Your assignment: An exact copy of the records below is needed, with every picture left out.

Top of Data

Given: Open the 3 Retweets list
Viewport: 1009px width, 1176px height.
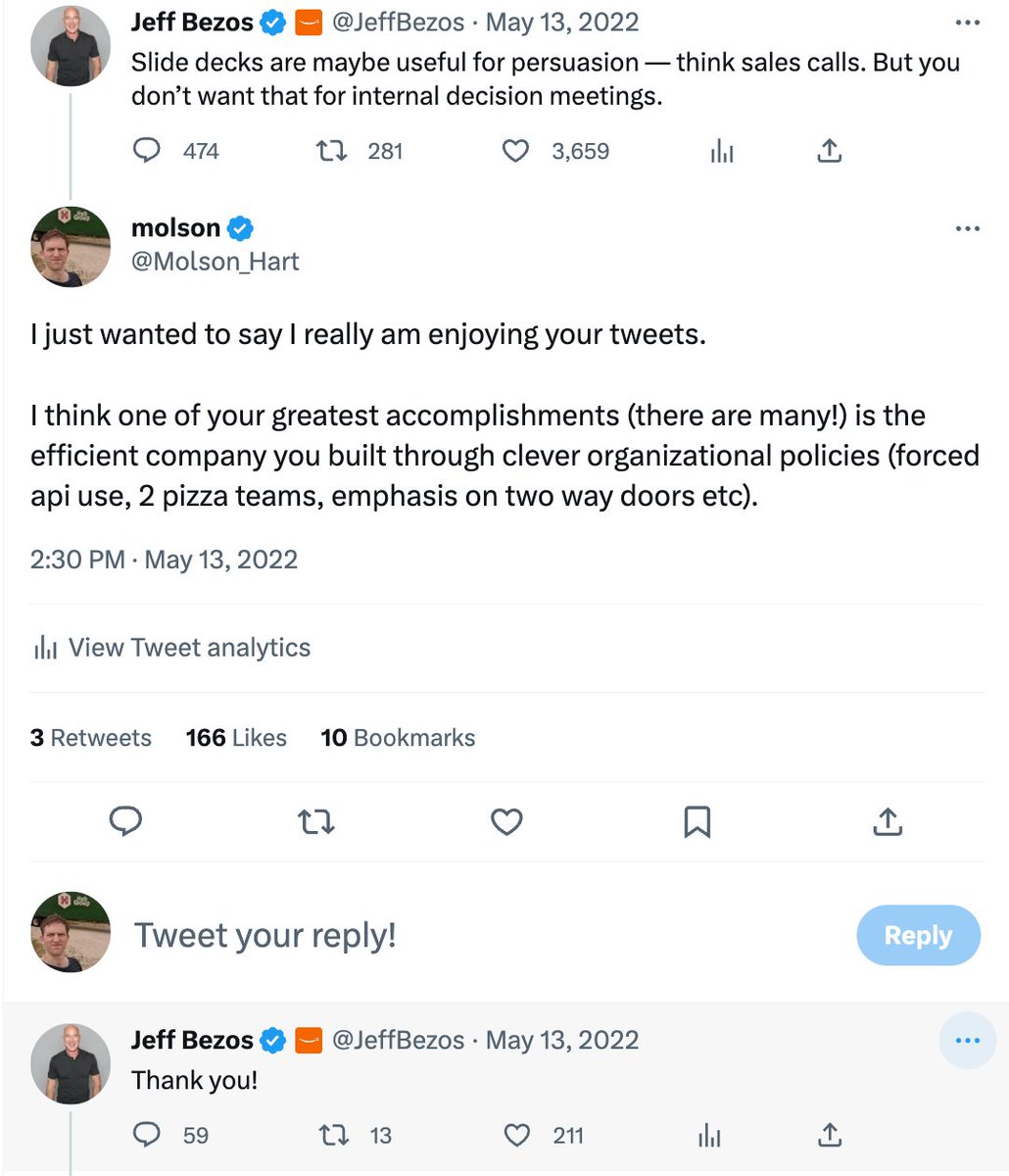Looking at the screenshot, I should 91,738.
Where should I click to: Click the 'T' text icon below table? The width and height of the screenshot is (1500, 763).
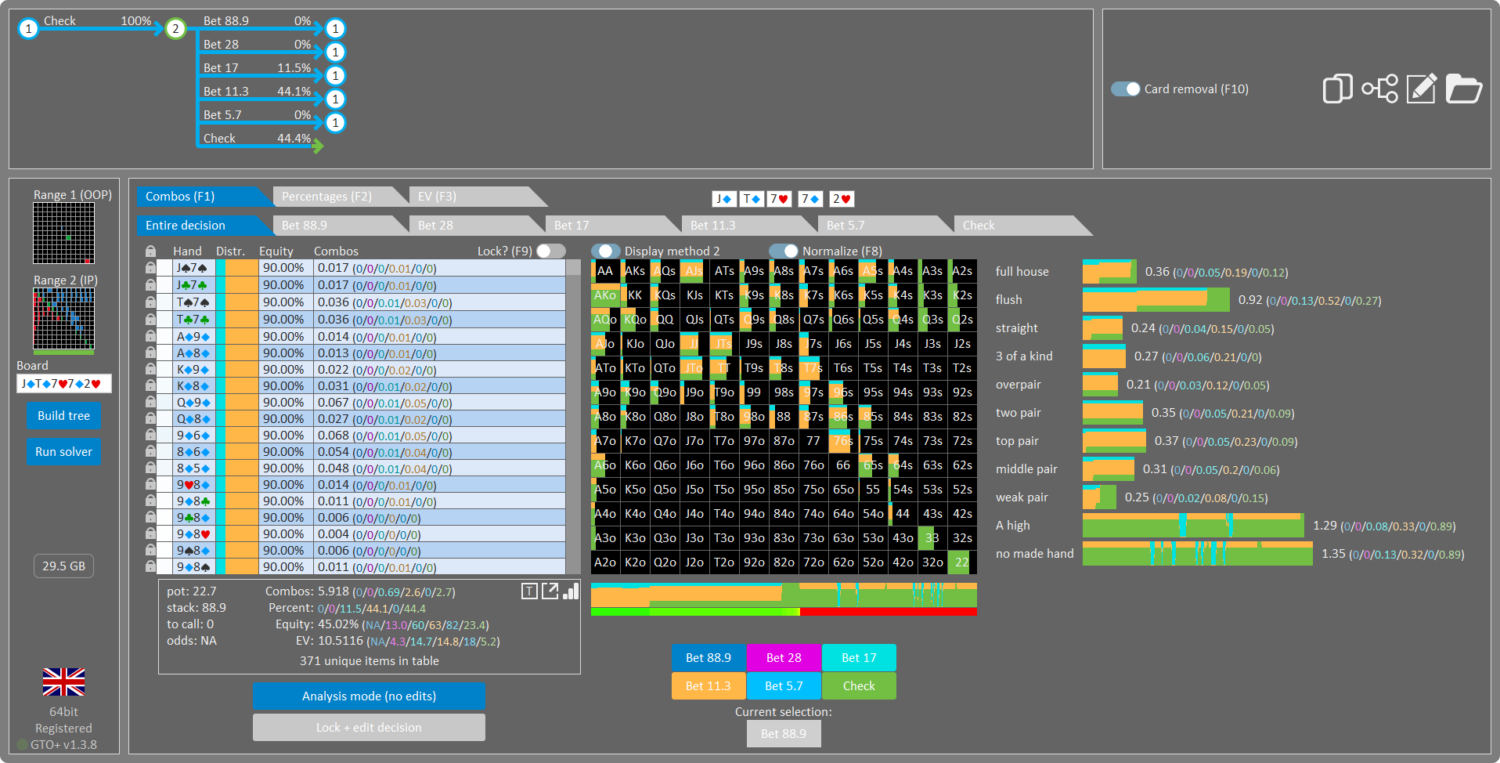(x=530, y=591)
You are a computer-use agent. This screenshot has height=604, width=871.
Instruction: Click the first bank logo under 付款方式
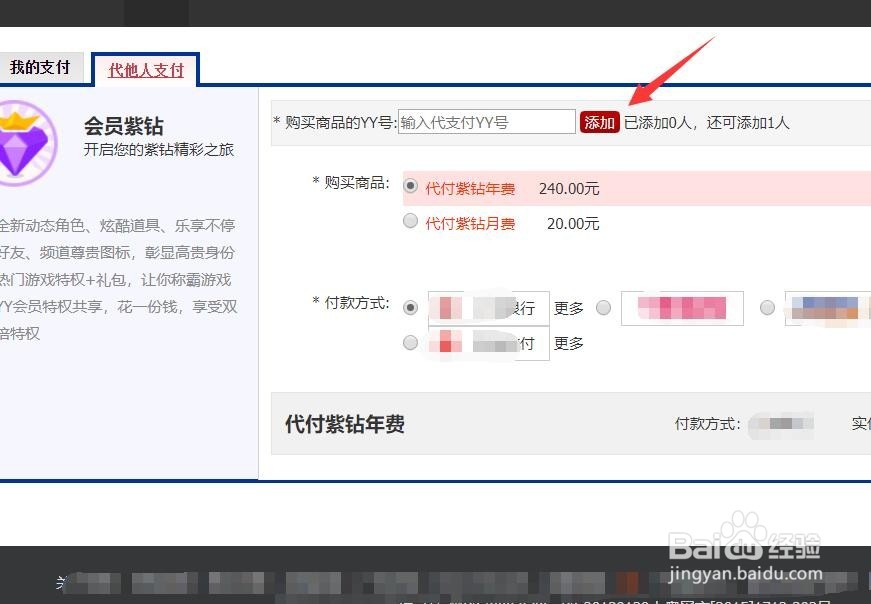pyautogui.click(x=488, y=308)
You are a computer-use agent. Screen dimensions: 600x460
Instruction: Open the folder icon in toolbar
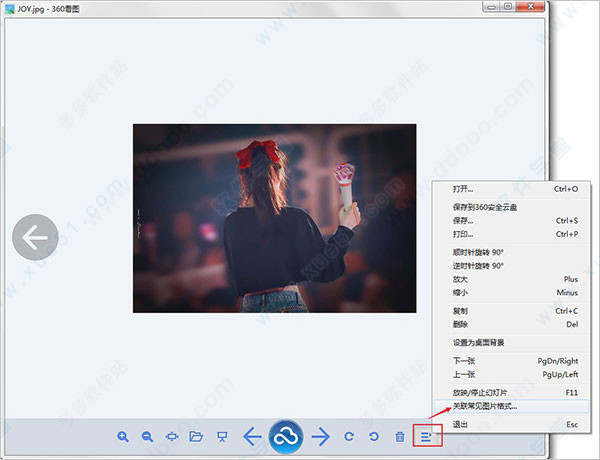click(196, 436)
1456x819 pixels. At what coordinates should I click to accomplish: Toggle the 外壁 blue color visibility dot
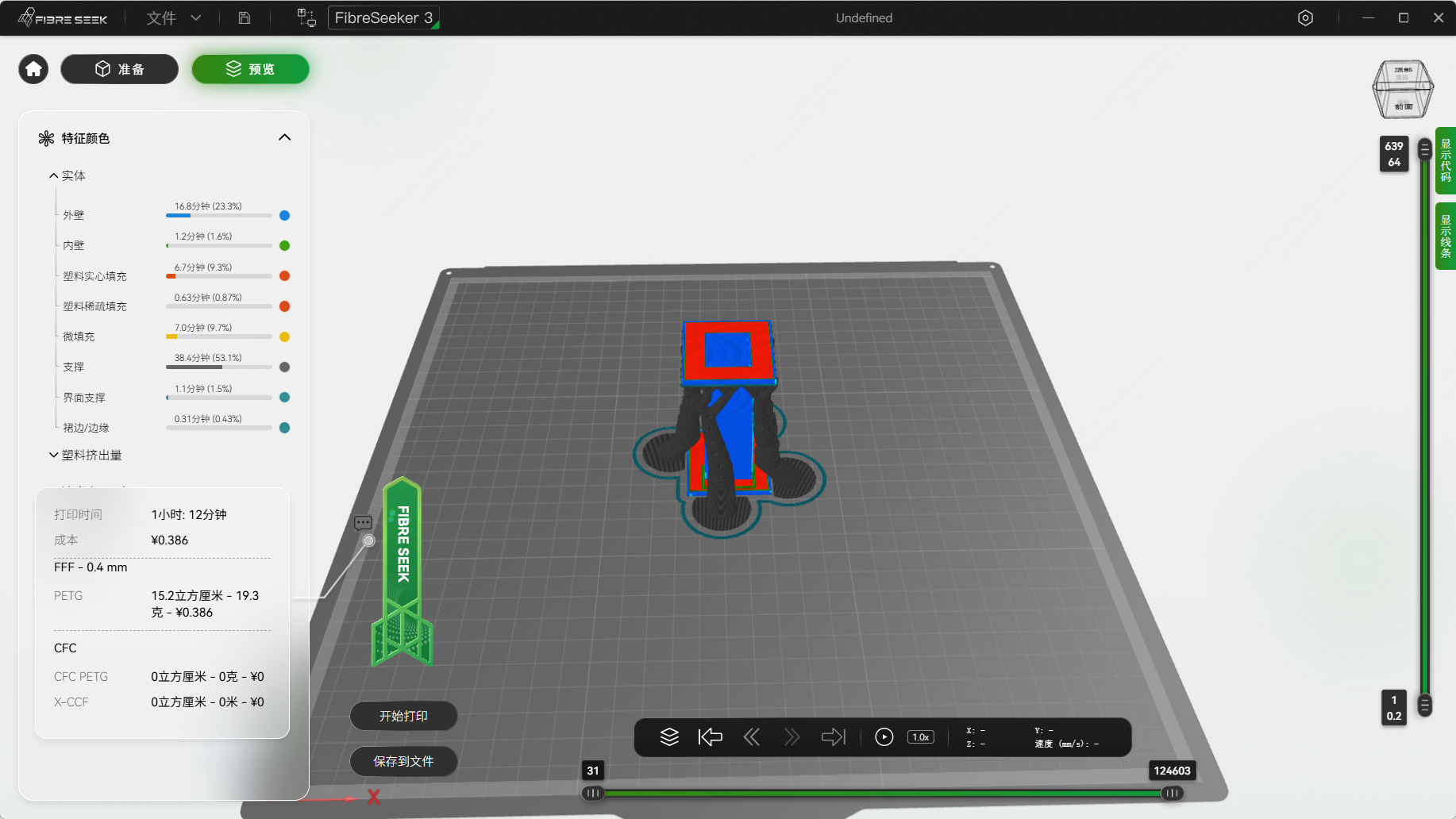[285, 215]
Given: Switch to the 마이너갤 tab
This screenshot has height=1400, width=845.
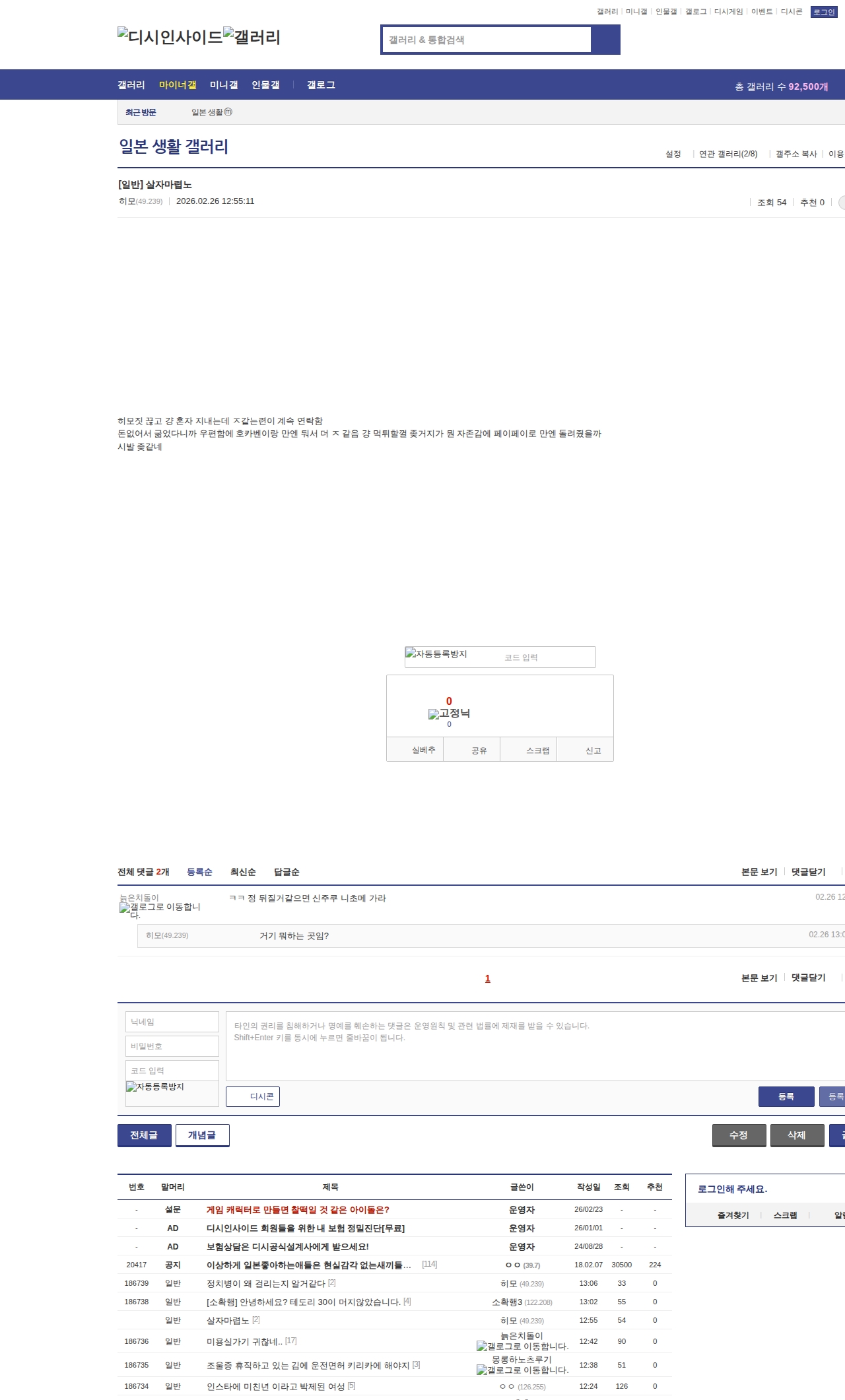Looking at the screenshot, I should [x=178, y=85].
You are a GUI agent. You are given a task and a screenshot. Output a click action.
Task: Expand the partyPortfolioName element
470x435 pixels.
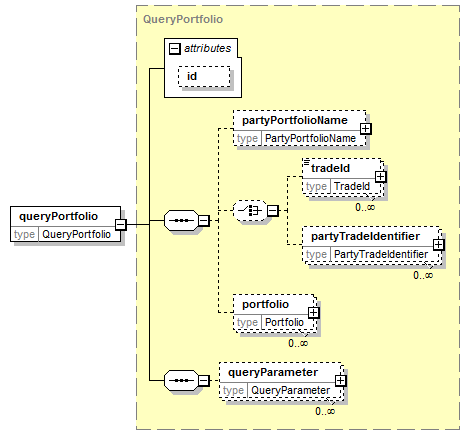point(366,129)
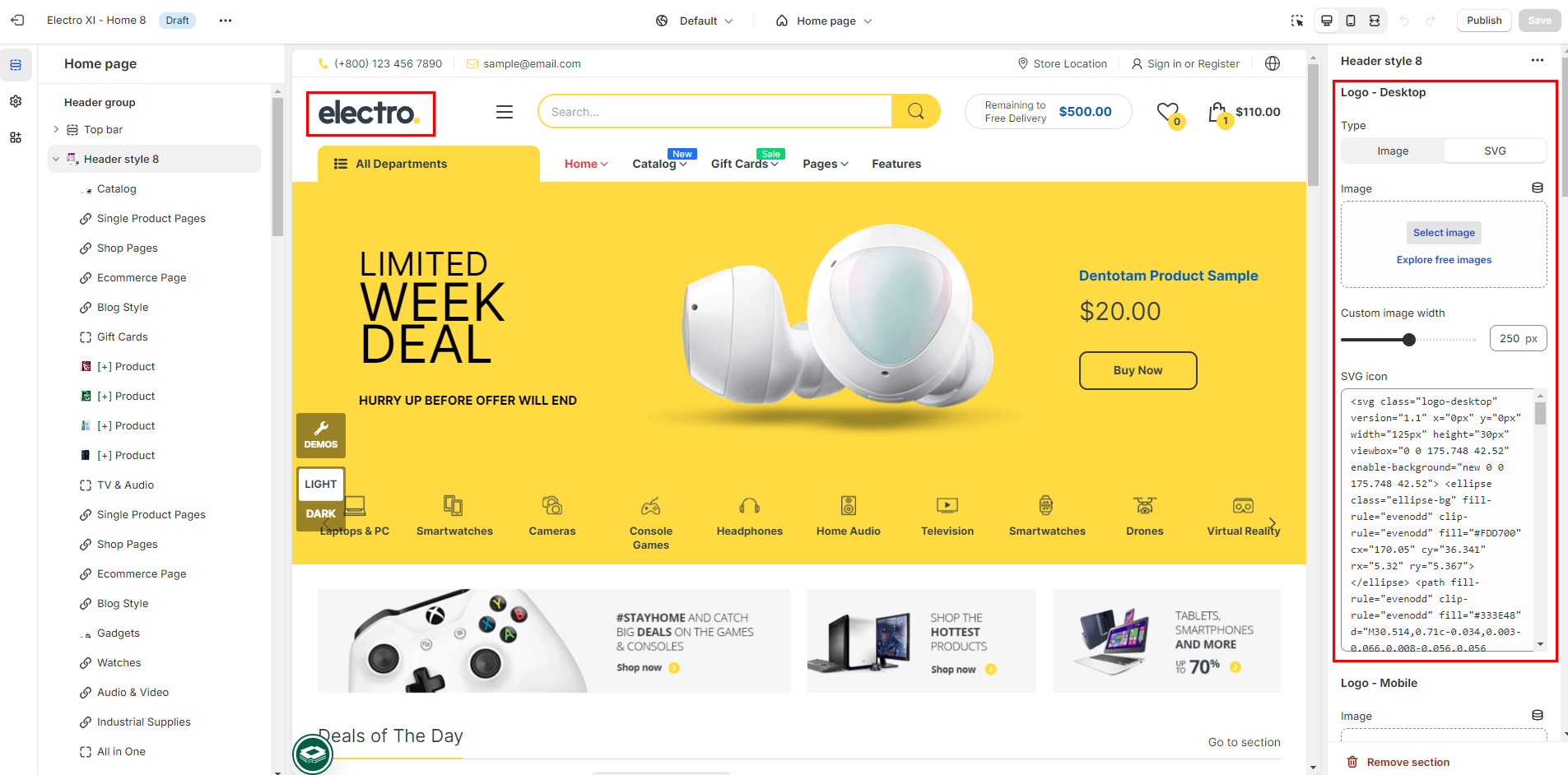Select the Gift Cards block in sidebar

[x=123, y=337]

Bottom of Data

Solution to this task:
Given: Open the 3 Retweets list
Viewport: 1009px width, 1176px height.
Looking at the screenshot, I should 91,738.
Where should I click to: Click the 'T' text icon below table? The width and height of the screenshot is (1500, 763).
(x=530, y=591)
You are a computer-use agent. This screenshot has height=604, width=871.
Instruction: Click the first bank logo under 付款方式
pyautogui.click(x=488, y=308)
You are a computer-use agent. Screen dimensions: 600x460
Instruction: Open the folder icon in toolbar
click(196, 436)
1456x819 pixels. At what coordinates should I click to accomplish: Toggle the 外壁 blue color visibility dot
[285, 215]
Given: Switch to the 마이너갤 tab
This screenshot has height=1400, width=845.
Looking at the screenshot, I should [x=178, y=85].
You are a GUI agent. You are given a task and a screenshot. Output a click action.
Task: Expand the partyPortfolioName element
470x435 pixels.
point(366,129)
Select the Gift Cards block in sidebar

[x=123, y=337]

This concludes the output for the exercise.